The & in Microsoft R&D

Today is the first day of Microsoft Research (MSR) TechFest here on our main campus in Redmond. This is my first TechFest so I’m intrigued to see what it’s like and will be reporting back here later in the day with my findings and videos. You can find out more over on the official TechFest page from Microsoft Research. Rob Knies also posted a good intro yesterday.

What does the title of this post mean though? It was the subtitle on a banner I saw at TechFest last night during the setup (shown in the image above) and initially it confused me. Then it was obvious – TechFest is about technology transfer – about connecting our MSR teams with our product teams. This happens year round but TechFest is a point in time when a lot of MSR ideas can be exposed to a lot of other team in a short space of time. There are always obvious connections between some areas of research and our products teams (e.g. folks working on search in MSR connect regularly with the Bing team) but other connections can be more serendipitous, hence why TechFest can be a spark for entirely new collaborations.

Technology transfer may seem a simple process on the face of it but as I have learnt in the last 7 months in Redmond, it’s not quite as simple as throwing a research project over a wall and expecting a product team to catch it and integrate in to a product the following week. Imagine a product team receiving that gift a few days or weeks before they’re due to ship their product – it’s like someone giving you the winning lottery numbers 30 mins after the draw took place (well, maybe not exactly like that, but you get the idea).

Back in October last year, Dan Reed (our Corporate VP of tech strategy and policy and the extreme computing group) wrote what I thought was an excellent post on the topic of tech transfer – he acknowledged the broader definitions and then zoned in on tech transfer as “the mechanism via which research ideas are communicated to and adopted by companies and their product groups”. In his post, Dan talked about the mechanisms of tech transfer such as research papers – when you read the Wired account of the birth of Kinect, it’s clear that such papers were of significance to Alex Kipman and the team seeking to build their impossible dream that became Kinect. Without those papers, Kinect probably wouldn’t be with us today.

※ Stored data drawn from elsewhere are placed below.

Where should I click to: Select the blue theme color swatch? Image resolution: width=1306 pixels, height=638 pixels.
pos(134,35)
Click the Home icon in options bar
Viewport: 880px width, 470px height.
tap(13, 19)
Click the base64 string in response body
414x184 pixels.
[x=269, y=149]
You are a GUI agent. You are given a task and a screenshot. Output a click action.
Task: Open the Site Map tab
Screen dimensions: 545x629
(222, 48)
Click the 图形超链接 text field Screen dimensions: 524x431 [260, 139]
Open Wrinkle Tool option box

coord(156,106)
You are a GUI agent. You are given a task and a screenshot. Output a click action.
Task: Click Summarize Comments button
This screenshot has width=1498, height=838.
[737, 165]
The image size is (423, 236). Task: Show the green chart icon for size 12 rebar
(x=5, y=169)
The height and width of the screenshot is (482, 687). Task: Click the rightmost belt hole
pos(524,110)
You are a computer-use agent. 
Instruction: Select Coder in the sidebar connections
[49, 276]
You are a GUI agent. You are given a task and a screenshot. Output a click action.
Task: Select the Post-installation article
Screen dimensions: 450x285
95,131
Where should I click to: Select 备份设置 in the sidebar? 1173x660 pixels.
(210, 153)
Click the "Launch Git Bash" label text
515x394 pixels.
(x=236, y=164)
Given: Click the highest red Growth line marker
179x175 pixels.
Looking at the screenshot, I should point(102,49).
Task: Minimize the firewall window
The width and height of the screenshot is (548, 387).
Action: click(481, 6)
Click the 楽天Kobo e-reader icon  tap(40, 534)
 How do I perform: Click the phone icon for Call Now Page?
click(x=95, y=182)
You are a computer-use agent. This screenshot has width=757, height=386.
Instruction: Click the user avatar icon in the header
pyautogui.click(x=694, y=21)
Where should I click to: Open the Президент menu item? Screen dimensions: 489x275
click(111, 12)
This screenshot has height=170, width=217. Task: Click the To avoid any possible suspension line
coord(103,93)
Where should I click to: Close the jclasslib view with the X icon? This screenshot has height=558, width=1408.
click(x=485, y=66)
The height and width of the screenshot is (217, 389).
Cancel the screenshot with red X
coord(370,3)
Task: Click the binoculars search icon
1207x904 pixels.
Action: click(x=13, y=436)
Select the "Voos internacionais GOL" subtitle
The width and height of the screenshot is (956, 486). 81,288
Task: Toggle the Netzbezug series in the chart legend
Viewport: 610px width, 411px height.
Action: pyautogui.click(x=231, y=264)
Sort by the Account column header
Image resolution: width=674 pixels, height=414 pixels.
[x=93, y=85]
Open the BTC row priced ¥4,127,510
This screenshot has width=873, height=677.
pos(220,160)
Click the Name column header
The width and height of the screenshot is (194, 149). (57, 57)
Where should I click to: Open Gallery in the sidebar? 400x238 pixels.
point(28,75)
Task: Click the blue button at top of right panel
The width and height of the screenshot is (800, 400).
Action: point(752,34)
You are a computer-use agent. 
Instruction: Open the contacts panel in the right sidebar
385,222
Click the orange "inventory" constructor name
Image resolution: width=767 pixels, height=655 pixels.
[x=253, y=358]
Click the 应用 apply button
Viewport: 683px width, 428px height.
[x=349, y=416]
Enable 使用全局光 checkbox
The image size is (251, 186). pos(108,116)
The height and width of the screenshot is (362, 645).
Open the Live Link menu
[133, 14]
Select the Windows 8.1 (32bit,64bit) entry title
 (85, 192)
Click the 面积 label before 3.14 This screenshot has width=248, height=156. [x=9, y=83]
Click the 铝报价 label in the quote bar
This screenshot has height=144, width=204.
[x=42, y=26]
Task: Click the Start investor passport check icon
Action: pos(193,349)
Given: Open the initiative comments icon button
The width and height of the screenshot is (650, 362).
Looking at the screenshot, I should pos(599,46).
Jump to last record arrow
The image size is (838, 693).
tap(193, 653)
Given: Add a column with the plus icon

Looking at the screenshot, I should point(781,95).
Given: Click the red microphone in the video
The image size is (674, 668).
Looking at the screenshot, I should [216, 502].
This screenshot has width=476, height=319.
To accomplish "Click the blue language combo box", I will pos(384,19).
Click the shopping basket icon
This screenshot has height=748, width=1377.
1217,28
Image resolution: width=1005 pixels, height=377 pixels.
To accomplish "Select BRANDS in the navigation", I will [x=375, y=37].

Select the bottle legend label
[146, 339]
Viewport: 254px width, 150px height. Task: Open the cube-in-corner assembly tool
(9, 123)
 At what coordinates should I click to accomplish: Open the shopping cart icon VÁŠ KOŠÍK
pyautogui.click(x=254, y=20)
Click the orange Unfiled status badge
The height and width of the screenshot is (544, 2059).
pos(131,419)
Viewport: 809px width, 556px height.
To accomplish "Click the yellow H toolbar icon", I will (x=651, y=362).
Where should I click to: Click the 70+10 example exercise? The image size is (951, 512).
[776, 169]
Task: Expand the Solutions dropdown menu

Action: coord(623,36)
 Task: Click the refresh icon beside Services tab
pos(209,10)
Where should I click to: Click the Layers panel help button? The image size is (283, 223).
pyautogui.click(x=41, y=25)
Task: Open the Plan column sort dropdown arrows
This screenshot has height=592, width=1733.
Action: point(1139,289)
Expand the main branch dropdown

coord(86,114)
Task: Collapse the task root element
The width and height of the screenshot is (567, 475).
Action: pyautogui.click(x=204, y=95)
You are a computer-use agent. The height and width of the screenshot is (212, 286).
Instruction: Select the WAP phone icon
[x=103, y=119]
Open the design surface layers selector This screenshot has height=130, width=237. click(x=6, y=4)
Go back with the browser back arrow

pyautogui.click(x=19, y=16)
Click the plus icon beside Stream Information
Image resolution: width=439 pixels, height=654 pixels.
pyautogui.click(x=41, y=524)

Dan also talks about demonstrations of the type that will be shown at TechFest tomorrow and the value that a real prototype can deliver as seeing is believing.

Finally, Dan talks about the contact sport element – the social aspect of tech transfer that is vital for success. This can be in the form of embedding researchers with a product team or long term engagement and partnership and the context that affords over a collaboration based on written words alone. When people come together they spark ideas, they exchange thoughts and they build on top of each other’s insights. When you mix that up with folks from many different backgrounds, countries, discipline and experiences you get a heady mix that can ignite some remarkable ideas.

I suspect TechFest is a fertile ground for this sport and will report back what I see from the playing field this week.